In her presentation, Itzhaki said she had found evidence of HSV1 presence in the temporal and frontal cortex of the brain, as well as in the hippocampus—three areas closely associated with Alzheimer’s. She posited that the virus might be interacting with a particular gene to set the disease process in motion. If proven true, a massive new global infant immunization project would be in order.

But the crowd in Taos did not seem very interested. Her talk drew little in the way of response. The focus quickly shifted back to plaques.

One evening I got a telephone call from a friend. He was telling me what a tough day he’d had on the job; he’d made several mistakes. “If you have Alzheimer’s, I must have a double dose of it,” he said .

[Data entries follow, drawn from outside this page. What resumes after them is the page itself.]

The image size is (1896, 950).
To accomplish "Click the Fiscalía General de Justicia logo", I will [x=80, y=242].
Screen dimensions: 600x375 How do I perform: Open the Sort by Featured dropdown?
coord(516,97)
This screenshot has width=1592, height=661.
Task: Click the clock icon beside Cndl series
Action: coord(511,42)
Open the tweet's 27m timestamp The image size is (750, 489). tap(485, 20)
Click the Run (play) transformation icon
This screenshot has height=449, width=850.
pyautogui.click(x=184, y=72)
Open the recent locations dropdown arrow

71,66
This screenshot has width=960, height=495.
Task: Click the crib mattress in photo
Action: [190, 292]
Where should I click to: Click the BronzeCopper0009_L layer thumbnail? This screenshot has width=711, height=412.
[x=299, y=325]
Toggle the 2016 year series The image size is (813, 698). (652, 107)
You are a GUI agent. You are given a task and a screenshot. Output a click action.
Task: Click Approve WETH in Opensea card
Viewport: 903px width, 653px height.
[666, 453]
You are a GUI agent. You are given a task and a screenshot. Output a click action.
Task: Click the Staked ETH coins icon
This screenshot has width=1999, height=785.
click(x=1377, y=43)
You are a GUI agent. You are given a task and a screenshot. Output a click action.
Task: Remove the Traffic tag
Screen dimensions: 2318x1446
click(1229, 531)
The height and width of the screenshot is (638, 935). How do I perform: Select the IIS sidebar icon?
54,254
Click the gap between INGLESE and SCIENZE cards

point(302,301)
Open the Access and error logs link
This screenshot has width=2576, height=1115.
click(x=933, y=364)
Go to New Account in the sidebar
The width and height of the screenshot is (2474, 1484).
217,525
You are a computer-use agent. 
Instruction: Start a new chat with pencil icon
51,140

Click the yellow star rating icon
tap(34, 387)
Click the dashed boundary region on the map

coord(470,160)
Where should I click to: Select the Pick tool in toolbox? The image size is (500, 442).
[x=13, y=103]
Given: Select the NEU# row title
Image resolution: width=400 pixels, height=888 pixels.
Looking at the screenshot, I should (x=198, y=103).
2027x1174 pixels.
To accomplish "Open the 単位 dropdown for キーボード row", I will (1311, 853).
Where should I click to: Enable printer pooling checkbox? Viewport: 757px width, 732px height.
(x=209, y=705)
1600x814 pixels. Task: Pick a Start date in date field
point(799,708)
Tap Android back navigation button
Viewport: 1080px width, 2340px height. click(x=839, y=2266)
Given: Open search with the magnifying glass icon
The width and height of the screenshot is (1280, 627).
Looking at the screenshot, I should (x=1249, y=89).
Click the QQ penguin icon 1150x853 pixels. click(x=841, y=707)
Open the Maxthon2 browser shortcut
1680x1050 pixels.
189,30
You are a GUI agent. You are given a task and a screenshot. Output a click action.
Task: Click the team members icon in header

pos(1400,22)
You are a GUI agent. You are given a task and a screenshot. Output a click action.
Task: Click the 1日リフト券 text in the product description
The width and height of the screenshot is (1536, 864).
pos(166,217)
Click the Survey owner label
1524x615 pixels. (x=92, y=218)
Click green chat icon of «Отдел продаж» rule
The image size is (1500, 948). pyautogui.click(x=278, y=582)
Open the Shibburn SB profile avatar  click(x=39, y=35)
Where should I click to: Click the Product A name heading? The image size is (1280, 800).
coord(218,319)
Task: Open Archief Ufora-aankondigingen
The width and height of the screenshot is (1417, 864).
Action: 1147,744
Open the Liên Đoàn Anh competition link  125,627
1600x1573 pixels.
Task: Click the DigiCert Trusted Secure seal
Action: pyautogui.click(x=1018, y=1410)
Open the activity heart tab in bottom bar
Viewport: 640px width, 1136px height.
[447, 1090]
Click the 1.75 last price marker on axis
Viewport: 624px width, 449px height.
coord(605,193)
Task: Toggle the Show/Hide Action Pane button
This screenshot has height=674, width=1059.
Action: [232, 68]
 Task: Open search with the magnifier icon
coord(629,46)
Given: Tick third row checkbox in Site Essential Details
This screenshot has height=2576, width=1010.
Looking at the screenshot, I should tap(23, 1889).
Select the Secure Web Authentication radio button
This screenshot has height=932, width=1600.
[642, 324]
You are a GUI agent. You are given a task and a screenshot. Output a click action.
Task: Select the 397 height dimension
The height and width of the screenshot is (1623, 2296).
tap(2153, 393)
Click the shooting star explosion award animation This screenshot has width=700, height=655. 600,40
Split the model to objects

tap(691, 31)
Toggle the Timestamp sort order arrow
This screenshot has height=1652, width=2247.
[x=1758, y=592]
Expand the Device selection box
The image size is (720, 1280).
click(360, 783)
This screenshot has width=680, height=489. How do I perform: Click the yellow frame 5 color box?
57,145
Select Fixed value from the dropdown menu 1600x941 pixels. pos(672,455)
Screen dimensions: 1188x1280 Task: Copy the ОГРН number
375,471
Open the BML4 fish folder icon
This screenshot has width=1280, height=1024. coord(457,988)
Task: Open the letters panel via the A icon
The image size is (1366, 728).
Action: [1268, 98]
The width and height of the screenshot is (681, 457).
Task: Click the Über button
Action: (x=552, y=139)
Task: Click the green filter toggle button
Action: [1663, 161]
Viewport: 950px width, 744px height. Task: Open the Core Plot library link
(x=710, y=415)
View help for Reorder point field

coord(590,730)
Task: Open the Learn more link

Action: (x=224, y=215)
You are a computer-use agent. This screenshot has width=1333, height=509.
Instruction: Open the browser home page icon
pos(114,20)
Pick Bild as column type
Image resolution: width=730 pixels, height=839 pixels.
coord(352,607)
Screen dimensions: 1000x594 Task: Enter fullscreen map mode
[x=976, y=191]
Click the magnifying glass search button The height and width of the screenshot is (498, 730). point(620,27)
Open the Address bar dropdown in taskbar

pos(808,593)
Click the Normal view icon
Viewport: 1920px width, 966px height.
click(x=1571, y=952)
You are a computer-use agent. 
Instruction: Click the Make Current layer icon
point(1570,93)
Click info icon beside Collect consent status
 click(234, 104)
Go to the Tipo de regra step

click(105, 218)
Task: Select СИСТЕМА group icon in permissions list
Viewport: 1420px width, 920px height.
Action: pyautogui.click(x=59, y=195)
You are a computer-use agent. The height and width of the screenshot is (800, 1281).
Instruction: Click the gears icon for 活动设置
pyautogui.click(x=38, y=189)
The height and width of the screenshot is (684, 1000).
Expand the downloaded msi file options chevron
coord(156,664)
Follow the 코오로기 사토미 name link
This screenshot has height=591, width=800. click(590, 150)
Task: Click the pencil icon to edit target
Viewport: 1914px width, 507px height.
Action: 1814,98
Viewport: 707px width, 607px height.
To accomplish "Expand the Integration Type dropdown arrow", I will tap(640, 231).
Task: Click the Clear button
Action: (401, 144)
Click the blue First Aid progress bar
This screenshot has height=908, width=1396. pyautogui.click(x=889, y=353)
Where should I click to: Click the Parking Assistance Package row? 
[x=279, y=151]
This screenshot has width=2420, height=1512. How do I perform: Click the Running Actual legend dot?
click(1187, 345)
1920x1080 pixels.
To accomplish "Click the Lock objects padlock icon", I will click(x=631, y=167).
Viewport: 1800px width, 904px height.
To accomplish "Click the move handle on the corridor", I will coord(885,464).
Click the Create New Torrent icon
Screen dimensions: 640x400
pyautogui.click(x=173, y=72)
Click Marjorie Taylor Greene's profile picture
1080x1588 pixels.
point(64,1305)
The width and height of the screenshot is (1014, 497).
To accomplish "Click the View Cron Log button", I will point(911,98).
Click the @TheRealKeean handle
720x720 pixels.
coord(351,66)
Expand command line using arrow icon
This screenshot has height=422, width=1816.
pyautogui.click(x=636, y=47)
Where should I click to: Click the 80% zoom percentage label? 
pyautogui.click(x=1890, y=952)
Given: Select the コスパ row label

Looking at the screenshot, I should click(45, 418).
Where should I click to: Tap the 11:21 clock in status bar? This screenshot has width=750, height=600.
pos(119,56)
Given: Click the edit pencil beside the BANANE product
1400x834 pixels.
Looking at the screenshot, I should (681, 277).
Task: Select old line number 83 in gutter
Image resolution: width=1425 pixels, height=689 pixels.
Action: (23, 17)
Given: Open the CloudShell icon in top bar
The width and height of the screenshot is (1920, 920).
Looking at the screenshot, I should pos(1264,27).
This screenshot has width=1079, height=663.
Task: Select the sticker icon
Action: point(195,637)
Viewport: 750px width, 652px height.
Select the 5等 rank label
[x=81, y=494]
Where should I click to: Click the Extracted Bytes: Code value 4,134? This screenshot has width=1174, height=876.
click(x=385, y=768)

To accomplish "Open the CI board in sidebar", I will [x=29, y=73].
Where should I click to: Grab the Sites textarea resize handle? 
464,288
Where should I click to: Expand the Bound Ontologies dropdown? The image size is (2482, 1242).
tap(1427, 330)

I could feel myself entering a state of rage. “Do you forget simple words, or substitute inappropriate words, making your sentences incomprehensible? Do you cook a meal and not only forget you cooked it, but forget to eat it? Do you put your frying pan in the freezer, or your wallet in the sugar howl, only to find them later and wonder what in the world is happening to you? Do you become lost on your own street? Do you mow your lawn three or four times a day? When you balance your checkbook, do you completely forget what the numbers are and what needs to be done with them? Do you become confused or fearful ten times a day, for no reason? And most of all, do you become irate when someone makes a dumb statement like you just made?”